Page documenting the migration of GStreamer repositories from CVS to GIT
Test repositories
Some test repositories are available here:
http://gitweb.freedesktop.org/ under users/bilboed/
Direct git urls
git://people.freedesktop.org/~bilboed/common git://people.freedesktop.org/~bilboed/gstreamer git://people.freedesktop.org/~bilboed/gst-plugins-base git://people.freedesktop.org/~bilboed/gst-plugins-good git://people.freedesktop.org/~bilboed/gst-plugins-ugly git://people.freedesktop.org/~bilboed/gst-plugins-bad git://people.freedesktop.org/~bilboed/gst-ffmpeg git://people.freedesktop.org/~bilboed/gnonlin git://people.freedesktop.org/~bilboed/gst-python
HTTP repositories
The repositories can also be accessed through HTTP, for those who are on restrictive networks : http://people.freedesktop.org/~bilboed/
Conversion tools
The tools used to convert the cvs repositories are available here
Status Summary
- Testing of converted repos: DONE (tags are fixed; common submodule mappings for branches are wontfix)
- Documentation: PARTIALLY DONE
- maintainer info (mostly plugin-move howto): DONE
user and developer workflow docs: WORK IN PROGRESS (ds is working on it: http://www.schleef.org/~ds/git-migration) (Tim: can probably be based on existing docs for the most part; main difference between us and other projects is the submodule stuff, so the bits from below need integrating with the workflow doc)
- Reach consensus on changelog / commit message policy: TODO (need more input)
- Hooks: PARTIALLY DONE
pre-commit indent hooks: DONE: http://git.collabora.co.uk/?p=user/edward/gst-git-migration;a=blob_plain;f=pre-commit.hook;hb=HEAD
- pre-receive hooks: WORK IN PROGRESS
- autogen.sh fixups: DONE
- transition masterplan: TODO
Outstandind issues
Testing of converted repositories
- maybe write script that checks out releases by tag (and/or date) and makes sure that they build and/or compare them against a CVS checkout of the same tag?
- investigate:
not sure the script that matches up the common checkout works correctly for non-HEAD branches, e.g. compare gstreamer core checkout for 0.8.12 release (which is on the 0.8 branch); http://webcvs.freedesktop.org/gstreamer/common/ChangeLog?view=log&pathrev=BRANCH-GSTREAMER-0_8 vs. the common status in the git checkout: latest ChangeLog entry is from 2006-02-06 and the latest change according to webcvs isn't even in the git common checkout, so it looks like the conversion code didn't match to the right branch when matching the common module. (tpm)
Edward : Indeed, I don't check the branches to which common checkouts belonged.
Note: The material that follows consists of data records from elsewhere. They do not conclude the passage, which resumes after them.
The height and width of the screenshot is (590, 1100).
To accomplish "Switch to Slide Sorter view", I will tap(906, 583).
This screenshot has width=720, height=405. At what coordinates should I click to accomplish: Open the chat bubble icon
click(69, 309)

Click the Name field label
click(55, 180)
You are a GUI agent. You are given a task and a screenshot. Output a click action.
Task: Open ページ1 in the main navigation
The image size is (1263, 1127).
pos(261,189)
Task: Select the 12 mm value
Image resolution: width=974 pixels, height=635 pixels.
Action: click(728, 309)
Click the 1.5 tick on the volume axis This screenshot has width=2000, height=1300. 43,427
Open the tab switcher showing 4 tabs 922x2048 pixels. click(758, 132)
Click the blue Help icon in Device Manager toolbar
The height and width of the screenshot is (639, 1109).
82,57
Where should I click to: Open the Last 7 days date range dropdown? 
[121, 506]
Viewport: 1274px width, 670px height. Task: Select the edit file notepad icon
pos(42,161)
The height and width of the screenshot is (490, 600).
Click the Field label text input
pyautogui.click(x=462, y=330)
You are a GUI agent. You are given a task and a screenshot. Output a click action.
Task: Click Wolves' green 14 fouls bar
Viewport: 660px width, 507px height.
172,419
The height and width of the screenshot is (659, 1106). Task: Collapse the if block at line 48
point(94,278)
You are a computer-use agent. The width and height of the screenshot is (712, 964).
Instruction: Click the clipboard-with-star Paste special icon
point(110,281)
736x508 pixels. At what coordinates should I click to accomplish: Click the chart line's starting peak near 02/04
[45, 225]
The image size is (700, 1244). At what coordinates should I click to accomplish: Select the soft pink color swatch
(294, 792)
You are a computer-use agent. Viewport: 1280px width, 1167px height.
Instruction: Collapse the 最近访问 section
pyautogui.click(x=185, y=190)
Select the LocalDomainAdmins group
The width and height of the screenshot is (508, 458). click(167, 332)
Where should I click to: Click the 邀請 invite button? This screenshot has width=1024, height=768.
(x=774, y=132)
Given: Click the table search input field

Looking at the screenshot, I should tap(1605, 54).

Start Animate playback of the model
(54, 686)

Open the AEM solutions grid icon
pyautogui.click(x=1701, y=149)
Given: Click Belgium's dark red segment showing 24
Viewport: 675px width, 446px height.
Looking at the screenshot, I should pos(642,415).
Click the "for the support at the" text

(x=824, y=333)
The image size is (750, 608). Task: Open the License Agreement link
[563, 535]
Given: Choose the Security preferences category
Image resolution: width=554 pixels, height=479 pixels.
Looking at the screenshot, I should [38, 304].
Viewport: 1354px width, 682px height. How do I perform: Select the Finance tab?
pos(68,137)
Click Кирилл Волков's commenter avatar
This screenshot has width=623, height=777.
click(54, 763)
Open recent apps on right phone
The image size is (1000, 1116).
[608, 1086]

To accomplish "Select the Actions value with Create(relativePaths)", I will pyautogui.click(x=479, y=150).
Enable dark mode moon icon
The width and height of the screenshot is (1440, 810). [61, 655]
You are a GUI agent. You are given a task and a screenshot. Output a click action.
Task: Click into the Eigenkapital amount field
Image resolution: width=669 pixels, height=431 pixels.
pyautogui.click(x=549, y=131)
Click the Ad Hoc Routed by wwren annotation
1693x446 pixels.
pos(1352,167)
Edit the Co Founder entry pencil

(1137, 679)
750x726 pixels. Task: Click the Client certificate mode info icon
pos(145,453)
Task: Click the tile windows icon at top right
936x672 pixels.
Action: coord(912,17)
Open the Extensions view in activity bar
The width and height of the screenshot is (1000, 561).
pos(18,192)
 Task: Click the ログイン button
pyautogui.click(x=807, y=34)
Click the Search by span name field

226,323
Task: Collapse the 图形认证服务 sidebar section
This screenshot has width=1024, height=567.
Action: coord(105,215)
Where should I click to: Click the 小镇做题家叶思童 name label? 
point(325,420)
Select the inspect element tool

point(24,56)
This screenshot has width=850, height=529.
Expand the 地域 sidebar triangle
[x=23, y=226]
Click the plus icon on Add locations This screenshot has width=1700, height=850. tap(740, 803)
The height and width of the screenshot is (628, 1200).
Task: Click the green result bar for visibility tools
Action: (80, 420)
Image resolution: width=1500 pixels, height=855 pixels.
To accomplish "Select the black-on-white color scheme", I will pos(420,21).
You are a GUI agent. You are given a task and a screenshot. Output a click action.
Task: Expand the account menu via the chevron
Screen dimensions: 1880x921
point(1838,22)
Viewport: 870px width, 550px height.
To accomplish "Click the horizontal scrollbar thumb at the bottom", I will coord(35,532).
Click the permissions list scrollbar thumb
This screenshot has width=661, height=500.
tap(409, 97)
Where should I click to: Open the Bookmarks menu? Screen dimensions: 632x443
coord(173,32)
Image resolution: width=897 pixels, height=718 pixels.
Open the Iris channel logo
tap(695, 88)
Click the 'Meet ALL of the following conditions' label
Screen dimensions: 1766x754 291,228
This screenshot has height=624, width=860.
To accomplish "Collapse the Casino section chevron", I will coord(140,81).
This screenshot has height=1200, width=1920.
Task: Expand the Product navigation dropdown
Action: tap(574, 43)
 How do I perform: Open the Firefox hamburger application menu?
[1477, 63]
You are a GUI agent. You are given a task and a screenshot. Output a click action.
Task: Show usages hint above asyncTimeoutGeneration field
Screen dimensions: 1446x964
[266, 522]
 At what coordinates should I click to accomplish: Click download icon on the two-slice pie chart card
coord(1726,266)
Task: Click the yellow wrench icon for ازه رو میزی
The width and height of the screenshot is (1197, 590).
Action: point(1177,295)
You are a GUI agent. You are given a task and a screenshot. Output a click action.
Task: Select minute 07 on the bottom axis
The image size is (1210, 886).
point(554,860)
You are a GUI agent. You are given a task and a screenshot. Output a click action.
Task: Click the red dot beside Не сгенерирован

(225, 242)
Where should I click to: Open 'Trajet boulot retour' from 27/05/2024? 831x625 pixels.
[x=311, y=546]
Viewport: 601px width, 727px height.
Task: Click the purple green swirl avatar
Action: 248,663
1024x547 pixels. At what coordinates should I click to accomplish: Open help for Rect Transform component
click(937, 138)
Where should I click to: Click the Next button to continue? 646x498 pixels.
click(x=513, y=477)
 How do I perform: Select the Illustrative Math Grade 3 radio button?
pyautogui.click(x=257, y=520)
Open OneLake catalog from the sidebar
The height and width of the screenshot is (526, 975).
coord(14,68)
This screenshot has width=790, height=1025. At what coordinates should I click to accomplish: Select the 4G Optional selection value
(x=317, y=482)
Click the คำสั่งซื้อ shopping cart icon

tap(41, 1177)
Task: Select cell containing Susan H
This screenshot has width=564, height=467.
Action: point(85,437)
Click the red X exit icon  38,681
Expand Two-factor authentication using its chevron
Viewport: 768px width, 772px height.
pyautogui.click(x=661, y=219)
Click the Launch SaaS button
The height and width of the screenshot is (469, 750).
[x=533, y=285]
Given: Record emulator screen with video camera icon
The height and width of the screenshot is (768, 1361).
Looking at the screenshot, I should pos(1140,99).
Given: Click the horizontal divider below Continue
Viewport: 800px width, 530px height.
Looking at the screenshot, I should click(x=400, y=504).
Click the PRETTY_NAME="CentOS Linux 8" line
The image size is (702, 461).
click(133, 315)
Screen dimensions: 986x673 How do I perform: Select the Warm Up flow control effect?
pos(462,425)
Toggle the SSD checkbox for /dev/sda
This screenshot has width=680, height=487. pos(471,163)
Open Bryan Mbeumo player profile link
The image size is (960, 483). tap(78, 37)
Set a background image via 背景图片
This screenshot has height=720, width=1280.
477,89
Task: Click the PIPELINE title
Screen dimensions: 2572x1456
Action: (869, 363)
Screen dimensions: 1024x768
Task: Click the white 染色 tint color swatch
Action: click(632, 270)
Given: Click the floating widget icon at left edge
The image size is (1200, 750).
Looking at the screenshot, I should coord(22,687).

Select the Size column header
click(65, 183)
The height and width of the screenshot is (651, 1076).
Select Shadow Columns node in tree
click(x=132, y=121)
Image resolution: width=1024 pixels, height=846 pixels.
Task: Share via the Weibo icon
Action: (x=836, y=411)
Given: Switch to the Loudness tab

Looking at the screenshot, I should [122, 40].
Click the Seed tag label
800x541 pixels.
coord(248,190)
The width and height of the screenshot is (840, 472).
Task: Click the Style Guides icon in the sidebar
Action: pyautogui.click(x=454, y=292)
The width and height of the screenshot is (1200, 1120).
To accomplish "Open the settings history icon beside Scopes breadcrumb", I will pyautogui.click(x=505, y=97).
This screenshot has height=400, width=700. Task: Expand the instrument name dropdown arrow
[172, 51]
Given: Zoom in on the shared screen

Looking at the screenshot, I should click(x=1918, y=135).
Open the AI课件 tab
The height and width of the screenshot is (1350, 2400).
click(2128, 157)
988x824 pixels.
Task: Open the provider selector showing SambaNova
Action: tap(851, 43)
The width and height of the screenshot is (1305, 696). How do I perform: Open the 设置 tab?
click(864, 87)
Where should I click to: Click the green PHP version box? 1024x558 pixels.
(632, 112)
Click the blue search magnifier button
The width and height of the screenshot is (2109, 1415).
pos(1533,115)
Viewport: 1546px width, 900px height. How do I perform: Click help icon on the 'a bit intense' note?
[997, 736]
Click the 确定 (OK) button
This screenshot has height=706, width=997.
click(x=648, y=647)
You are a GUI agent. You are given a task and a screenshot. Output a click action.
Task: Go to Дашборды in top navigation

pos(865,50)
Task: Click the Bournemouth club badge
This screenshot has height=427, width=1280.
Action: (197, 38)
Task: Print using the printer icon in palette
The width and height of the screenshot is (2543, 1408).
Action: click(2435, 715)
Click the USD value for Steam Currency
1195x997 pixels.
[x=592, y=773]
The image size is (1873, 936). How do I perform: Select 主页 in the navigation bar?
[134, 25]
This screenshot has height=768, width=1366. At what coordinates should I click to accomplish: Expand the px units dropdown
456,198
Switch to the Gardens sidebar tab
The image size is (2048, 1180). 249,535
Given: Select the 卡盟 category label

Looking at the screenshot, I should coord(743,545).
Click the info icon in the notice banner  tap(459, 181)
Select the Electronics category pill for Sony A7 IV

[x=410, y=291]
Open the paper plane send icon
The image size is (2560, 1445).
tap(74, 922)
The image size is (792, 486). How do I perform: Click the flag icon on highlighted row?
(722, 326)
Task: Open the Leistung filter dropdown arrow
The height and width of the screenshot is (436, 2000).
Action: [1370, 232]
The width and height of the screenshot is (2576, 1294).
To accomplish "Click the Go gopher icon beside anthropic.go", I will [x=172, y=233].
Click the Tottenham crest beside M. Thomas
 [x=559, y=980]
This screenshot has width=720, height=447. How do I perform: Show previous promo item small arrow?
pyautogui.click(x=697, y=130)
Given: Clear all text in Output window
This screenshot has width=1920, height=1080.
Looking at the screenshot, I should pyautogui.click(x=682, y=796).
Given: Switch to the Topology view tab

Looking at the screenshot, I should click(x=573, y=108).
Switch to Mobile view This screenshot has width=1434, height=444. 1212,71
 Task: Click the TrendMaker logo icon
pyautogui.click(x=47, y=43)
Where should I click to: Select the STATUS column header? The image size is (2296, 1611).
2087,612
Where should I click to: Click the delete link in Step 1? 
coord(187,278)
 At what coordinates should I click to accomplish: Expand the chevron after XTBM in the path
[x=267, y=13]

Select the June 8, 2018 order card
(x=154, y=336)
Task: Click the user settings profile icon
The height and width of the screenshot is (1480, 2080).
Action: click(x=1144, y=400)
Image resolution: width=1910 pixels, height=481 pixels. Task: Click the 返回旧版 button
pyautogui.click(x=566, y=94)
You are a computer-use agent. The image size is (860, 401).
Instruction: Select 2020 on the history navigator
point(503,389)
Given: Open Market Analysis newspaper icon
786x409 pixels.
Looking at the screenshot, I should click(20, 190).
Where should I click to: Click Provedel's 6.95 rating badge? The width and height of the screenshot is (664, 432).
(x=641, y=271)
I don't know if this is so much of an issue, considering it's only for pre-0.10 commits that you would see this.
Jan : I personally don't care about the ability to actually build tagged releases beyond the last few 0.10 releases for each module. Older history is only interesting to me for forensics.
Tim : I think it would be nice to get this right and not create false submodule mappings for branches, but this shouldn't block us in any way. I'd really like the 0.10.x tree to be buildable though, so that git-bisect can be used.
Edward : Should I just not take into account non-trunk common commits ? That will result in perfectly coherent checkouts, except for branches (i.e. the 0.8 branch that carried on after the 0.9 split).
parsecvs bug(?): git clone git://people.freedesktop.org/~bilboed/gst-plugins-good; git checkout RELEASE-0_10_5; doesn't look anything like the 0.10.5 release according to the CVS tag (~6 months off); also, head ChangeLog doesn't match git log (I can reproduce this locally here with just parsecvs on the cvs repo, tpm)
Edward : This is due to the cvs surgeries when doing plugin moves, resulting in files that were in bad (tagged with RELEASE-0_10_5) landing in good ... with that same tag. To cut a long story short, it's much easier to fix those tags after the parsecvs run since not that many are wrong.
==> Added documentation about how/what to do regarding tags in the conversion scripts.
==> Fixed in the new converted test repositories.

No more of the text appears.